**Task directions:**
Please convert every line of the data below into a numbered list, skipping blank lines and leaving the pictures out of your answer.

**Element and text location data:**
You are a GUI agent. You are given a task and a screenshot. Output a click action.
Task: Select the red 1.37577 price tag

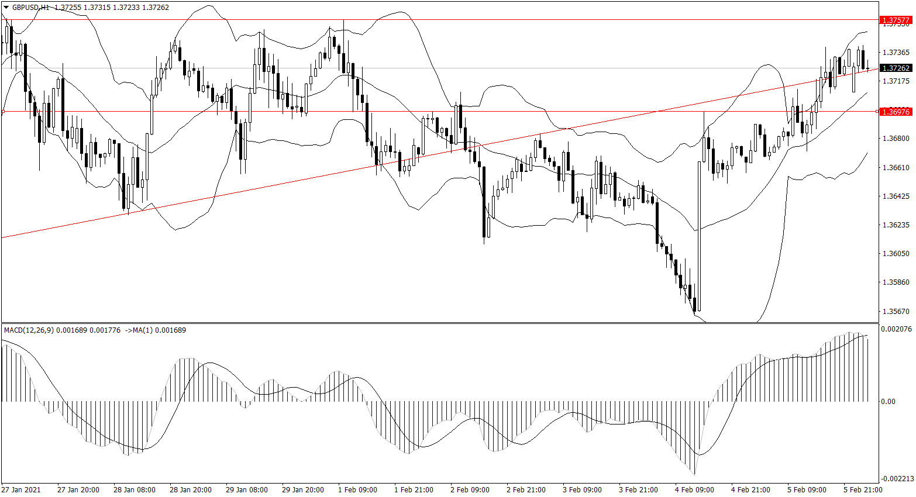coord(896,20)
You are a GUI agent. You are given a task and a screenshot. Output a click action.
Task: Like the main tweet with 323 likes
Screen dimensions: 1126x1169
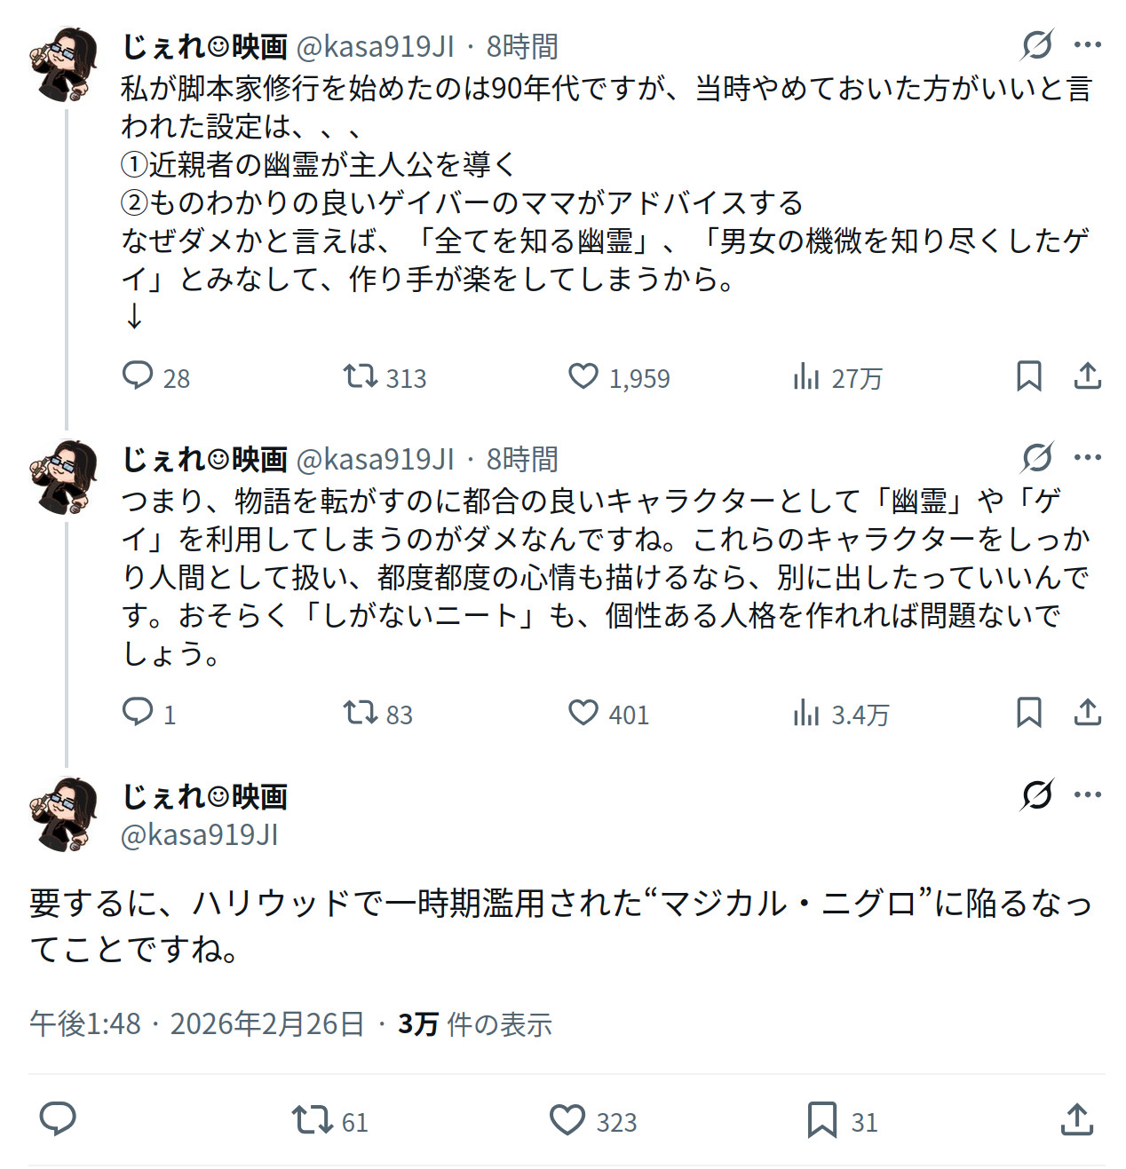coord(567,1120)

**Full response:**
1. You are a GUI agent. You are given a task and a screenshot. Output a click action.
2. Task: Select the red 1.37577 price tag
3. coord(896,20)
4. You are a GUI agent. You are given a task and a screenshot. Output a click action.
5. Task: Like the main tweet with 323 likes
6. Screen dimensions: 1126x1169
7. coord(567,1120)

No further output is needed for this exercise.